RBC Capital Markets adjusted its estimates on Rio Tinto on Friday, noting that challenges posed by elevated input costs had continued to erode EBITDA margins in the mining giant's aluminium unit.
RBC said that as input costs remained elevated, with some smelters being affected more than others, the cost of raw materials in Rio's aluminium division had continued to erode EBITDA margins across the group, with the total incremental bill for the year estimated to be roughly $500m.
The Canadian broker stated that once the sale of Rio's Dunkerque smelter is completed and, assuming the re-initiated sale of its Icelandic smelter is successful, close to 960 kilotons of alumina will be released. RBC expects the excess alumina will be sold to the market when the volatile alumina/aluminium market has consolidated, helping offset some of the costs associated with its legacy contracts in the Pacific.
However, with access to cheap power becoming a key competitive advantage in the smelting business, RBC said it still saw Rio Tinto as being "well positioned to benefit in the medium term", highlighting the miner's Canadian operations as a "sustainable competitive advantage" due to their hydropower capacity and Elysis JV technology.
RBC marked-to-market for the third quarter, increasing the cost of the legacy alumina contracts for the second half of the year by $100m, and incorporate the $3.2bn buyback announced.
"We maintain our 'underperform' rating as Rio Tinto trades at 7.8x 2019E EV/EBITDA, a premium to peers at 5.3x."
The broker also reiterated its 3,200p price target on Rio Tinto.
Elsewhere, analysts at Berenberg upgraded bookmaker Paddy Power to 'hold' on Friday, noting that it believes recent scepticism surrounding the newly opened-up US sports betting market had been "premature".
Berenberg's current analysis valued the market opportunity at as much as $25bn per year, of which it believes Paddy Power could take 15% "over the long-term". The broker also praised Paddy Power Betfair's joint-venture with FanDuel for affording the group an attractive opportunity to align itself with an established brand and also highlighted further benefits provided to it via land-based partner Boyd Gaming's distribution capabilities.
While the German broker did cut its price target on Paddy Power Betfair from 7,000p to 6,500p, its analysts said the recent slump in share price meant they now actually saw some upside, prompting them to revise their rating from 'sell' to 'hold'.
"Despite the few challenges still remaining, we think most of the negatives are priced in," they said.
Berenberg now thinks that the US opportunity is "more interesting" than it had initially thought. However, the broker still highlighted risks as Paddy Power's underlying established business had "only just started improving".

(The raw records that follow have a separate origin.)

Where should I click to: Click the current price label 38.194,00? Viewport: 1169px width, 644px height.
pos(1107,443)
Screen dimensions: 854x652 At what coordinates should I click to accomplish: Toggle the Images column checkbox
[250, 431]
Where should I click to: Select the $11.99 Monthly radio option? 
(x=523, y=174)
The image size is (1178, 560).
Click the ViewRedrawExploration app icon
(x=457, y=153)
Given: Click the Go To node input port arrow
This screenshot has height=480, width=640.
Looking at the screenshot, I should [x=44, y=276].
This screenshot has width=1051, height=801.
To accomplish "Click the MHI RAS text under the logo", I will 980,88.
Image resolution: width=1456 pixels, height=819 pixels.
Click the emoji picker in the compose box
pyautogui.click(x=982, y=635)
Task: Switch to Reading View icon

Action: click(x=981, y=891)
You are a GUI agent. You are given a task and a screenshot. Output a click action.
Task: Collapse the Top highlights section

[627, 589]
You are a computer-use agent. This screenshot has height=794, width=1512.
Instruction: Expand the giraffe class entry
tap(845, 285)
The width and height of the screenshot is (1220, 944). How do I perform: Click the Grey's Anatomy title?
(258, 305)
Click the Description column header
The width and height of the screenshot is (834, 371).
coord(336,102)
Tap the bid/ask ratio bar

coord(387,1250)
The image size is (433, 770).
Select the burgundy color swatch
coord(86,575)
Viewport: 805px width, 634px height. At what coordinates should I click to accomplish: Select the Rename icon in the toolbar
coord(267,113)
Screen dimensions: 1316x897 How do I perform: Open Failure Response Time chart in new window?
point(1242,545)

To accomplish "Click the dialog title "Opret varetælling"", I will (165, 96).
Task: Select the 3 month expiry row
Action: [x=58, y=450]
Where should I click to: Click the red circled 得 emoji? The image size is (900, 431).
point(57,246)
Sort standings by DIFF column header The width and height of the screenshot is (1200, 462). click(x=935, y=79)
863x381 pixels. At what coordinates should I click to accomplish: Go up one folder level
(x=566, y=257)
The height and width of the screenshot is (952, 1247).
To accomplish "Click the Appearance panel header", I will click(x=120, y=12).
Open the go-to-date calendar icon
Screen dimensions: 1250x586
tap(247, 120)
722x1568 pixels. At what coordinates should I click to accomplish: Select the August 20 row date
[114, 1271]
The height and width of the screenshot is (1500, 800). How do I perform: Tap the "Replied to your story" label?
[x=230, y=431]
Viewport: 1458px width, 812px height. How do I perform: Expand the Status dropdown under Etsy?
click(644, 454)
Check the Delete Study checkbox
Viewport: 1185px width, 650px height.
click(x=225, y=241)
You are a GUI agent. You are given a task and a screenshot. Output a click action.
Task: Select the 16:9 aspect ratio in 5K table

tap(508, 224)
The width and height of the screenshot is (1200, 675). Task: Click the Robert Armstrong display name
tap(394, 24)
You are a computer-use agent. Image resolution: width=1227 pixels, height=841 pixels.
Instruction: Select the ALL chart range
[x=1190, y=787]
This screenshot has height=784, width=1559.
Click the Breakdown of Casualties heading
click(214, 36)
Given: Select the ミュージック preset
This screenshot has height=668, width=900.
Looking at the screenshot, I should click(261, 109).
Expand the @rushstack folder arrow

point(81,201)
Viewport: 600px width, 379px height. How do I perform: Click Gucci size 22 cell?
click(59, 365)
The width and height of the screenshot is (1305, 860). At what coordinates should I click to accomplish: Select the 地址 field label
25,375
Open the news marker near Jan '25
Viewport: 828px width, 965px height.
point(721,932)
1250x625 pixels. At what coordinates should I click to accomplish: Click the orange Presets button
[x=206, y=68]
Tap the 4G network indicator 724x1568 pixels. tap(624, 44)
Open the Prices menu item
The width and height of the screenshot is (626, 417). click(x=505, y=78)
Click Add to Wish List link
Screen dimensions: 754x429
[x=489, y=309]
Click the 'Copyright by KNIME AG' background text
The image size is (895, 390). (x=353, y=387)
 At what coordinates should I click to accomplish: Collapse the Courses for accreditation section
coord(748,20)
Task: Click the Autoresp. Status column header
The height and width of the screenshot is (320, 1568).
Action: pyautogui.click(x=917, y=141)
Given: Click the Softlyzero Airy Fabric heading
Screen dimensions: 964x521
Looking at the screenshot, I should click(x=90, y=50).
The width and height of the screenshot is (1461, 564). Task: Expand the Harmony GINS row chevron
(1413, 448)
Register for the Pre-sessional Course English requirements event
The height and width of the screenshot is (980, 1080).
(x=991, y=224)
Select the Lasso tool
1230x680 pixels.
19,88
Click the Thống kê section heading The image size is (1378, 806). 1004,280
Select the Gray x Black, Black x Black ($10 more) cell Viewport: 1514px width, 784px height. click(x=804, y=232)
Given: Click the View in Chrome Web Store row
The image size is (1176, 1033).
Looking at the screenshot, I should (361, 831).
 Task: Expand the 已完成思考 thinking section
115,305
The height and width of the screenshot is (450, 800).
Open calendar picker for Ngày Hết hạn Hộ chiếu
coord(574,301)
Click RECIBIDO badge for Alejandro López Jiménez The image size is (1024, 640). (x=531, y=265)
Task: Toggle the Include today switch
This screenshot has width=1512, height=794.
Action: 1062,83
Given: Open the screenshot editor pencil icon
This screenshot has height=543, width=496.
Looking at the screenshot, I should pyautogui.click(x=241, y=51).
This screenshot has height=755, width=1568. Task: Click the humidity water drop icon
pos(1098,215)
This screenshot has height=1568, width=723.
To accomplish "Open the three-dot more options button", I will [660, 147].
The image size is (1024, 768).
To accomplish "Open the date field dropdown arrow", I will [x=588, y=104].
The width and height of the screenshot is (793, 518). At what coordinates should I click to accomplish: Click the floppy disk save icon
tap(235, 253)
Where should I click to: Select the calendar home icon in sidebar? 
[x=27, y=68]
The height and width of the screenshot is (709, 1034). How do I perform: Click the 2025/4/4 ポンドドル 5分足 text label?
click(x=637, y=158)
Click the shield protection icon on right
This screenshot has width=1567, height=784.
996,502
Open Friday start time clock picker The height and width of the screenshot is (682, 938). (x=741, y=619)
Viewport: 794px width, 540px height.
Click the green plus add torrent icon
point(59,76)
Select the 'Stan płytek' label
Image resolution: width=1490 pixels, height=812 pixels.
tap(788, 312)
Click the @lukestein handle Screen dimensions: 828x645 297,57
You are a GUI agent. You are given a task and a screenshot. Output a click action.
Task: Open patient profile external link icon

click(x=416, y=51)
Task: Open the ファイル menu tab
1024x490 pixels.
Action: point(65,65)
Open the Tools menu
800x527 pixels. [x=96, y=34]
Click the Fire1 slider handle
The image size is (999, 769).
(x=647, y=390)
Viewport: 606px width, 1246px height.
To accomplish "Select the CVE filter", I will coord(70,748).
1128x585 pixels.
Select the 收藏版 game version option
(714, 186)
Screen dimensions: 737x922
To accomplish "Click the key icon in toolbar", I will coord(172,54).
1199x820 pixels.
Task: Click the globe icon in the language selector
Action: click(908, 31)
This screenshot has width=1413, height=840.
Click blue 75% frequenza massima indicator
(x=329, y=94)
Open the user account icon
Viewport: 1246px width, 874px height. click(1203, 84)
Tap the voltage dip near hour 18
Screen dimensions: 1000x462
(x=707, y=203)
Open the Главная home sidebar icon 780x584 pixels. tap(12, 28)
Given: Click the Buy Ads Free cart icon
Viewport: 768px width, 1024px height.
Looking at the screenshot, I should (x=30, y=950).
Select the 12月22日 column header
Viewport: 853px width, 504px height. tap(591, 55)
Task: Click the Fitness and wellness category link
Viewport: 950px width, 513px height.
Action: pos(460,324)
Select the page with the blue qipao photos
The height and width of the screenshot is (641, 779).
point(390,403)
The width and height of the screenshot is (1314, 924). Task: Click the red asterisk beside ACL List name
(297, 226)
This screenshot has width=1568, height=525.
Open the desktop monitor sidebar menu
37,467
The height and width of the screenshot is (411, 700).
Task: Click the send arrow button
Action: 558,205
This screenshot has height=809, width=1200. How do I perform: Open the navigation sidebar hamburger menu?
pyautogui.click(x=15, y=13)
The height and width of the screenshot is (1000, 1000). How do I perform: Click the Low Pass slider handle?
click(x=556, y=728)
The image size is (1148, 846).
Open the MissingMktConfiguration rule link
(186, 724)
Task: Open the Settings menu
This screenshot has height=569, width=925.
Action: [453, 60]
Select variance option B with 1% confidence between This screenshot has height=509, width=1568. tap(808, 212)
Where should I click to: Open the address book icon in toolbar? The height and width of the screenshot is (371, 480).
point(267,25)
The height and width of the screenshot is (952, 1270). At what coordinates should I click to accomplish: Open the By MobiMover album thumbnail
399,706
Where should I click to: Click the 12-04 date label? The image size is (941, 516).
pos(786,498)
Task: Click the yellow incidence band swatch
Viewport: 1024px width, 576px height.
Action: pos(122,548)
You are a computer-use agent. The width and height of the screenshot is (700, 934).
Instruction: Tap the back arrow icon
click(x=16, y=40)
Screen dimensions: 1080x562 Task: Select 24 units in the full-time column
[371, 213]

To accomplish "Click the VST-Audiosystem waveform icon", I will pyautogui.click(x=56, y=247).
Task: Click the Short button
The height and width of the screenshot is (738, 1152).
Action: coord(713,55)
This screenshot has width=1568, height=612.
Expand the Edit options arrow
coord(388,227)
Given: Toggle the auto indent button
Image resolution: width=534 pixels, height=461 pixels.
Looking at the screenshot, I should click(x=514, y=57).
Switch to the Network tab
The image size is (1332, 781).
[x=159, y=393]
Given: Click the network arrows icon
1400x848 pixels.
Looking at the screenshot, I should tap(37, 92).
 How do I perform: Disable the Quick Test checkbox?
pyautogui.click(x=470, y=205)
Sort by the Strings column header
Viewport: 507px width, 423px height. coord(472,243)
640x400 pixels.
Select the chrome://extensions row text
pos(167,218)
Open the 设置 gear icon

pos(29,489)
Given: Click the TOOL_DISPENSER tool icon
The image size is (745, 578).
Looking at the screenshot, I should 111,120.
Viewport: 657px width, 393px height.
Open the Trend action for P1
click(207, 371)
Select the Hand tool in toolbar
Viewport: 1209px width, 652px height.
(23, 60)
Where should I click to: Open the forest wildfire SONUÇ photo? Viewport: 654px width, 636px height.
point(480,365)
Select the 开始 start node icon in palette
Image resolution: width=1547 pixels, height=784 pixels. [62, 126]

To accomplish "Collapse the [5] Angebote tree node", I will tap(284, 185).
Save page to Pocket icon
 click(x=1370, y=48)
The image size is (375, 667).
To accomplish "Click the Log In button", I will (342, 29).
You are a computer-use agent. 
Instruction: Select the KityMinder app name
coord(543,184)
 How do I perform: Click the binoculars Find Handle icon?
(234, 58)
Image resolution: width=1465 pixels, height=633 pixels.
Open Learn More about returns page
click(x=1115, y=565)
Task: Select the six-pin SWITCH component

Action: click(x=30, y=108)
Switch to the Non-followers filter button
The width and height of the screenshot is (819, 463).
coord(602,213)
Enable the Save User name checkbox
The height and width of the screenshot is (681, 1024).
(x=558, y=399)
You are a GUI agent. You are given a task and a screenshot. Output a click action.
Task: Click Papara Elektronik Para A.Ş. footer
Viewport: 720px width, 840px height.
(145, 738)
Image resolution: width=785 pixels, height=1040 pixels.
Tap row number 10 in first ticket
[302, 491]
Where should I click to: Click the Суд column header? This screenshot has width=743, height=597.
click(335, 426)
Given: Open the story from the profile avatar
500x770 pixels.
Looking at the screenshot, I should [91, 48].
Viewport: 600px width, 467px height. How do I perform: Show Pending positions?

Indeed, stripping out the US sports betting opportunity, the broker noted that it still saw "significant downside potential", suggesting that taking a cautious approach may be the best.
However, on the upside, Berenberg acknowledged that the group's digital gaming business, as well as the Paddy Power brand itself, had "shown signs of improvement" – if the outfit was capable of maintaining this improved performance, the broker said a "more positive stance on the shares would be justified".